▸ **TASK DETAILS**
All lines from the one containing "Task: Click the Channel # axis label" through the end of the entries below should appear in the answer exactly, with no others.

★ ★ ★ ★

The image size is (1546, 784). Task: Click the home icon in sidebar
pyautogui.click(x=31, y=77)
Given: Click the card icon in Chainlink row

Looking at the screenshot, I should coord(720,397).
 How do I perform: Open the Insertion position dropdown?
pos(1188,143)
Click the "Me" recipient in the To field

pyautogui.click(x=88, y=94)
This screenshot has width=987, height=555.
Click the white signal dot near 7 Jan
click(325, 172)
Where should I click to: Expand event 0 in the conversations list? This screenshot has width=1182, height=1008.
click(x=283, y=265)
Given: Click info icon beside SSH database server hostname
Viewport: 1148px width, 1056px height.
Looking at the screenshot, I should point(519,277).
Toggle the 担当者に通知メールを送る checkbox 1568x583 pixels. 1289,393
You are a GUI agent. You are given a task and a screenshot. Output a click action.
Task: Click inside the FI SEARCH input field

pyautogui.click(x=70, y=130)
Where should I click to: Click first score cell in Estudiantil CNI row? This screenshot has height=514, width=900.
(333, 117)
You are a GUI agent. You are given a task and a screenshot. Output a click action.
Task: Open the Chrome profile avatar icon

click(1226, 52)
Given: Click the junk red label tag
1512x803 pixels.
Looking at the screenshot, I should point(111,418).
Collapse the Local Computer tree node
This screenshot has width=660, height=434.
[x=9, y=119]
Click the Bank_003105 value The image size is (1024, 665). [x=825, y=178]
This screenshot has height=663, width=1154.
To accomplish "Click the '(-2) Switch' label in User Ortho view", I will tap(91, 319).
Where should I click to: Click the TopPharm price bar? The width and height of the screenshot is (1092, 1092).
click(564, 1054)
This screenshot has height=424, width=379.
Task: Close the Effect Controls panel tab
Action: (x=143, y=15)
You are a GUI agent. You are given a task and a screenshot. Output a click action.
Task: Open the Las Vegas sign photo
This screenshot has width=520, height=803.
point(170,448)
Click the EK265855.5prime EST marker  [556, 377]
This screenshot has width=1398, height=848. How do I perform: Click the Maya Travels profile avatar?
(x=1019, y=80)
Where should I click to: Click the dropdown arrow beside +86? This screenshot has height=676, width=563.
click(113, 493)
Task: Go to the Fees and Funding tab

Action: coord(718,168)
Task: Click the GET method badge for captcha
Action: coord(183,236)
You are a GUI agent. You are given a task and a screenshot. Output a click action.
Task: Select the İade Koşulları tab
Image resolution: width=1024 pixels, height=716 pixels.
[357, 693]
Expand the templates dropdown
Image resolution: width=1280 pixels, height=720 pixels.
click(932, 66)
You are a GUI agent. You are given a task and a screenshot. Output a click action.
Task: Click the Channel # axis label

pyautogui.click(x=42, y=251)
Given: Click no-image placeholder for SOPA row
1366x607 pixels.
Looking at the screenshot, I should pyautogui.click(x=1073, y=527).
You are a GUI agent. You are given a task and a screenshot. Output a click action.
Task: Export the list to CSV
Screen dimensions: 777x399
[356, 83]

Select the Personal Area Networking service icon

★ ★ ★ ★

▸ **RESPONSE AREA**
Task: Click the Channel # axis label

pyautogui.click(x=42, y=251)
Given: Click no-image placeholder for SOPA row
1366x607 pixels.
Looking at the screenshot, I should pyautogui.click(x=1073, y=527).
You are a GUI agent. You are given a task and a screenshot. Output a click action.
Task: Export the list to CSV
Screen dimensions: 777x399
[356, 83]

Select the Personal Area Networking service icon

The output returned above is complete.